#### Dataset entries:

_ _ _ _

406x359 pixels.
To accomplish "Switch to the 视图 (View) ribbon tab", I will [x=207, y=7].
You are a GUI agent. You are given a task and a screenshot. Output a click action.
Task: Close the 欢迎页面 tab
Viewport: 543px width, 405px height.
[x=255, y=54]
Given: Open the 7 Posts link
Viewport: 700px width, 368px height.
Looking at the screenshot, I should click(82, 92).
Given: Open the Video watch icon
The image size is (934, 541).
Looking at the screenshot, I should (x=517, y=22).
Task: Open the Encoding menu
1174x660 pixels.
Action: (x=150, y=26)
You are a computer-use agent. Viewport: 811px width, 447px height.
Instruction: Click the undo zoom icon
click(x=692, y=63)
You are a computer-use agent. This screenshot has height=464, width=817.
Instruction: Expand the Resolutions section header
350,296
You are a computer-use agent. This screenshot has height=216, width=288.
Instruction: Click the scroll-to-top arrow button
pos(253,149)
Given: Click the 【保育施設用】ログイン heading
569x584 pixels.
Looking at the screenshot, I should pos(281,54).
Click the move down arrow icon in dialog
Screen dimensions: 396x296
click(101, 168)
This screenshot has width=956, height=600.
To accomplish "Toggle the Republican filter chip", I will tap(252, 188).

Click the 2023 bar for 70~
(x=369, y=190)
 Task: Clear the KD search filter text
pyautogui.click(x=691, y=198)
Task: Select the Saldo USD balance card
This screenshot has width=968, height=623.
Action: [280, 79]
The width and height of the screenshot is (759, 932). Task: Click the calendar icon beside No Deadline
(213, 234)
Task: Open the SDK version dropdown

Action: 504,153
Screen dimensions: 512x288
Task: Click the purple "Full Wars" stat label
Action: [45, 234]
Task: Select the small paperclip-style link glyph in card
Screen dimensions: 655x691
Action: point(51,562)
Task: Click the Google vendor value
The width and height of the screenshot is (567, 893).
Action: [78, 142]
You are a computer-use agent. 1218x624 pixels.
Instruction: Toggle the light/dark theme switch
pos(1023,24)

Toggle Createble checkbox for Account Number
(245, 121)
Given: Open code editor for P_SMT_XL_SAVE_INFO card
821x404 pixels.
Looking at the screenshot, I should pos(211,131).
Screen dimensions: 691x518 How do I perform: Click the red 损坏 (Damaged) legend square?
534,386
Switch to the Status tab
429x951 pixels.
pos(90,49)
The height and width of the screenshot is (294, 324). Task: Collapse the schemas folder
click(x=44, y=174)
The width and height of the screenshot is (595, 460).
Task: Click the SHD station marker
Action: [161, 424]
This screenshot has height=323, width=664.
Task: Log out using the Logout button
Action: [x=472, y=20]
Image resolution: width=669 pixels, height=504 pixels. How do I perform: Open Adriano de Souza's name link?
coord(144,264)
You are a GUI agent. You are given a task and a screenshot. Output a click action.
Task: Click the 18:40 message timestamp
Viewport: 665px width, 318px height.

_ _ _ _

All lines from the one containing "Image resolution: width=669" down to the final line above are to be restated word for word; leave out the rest.

#### Task result:
Image resolution: width=669 pixels, height=504 pixels. How do I perform: Open Adriano de Souza's name link?
coord(144,264)
You are a GUI agent. You are given a task and a screenshot. Output a click action.
Task: Click the 18:40 message timestamp
Viewport: 665px width, 318px height.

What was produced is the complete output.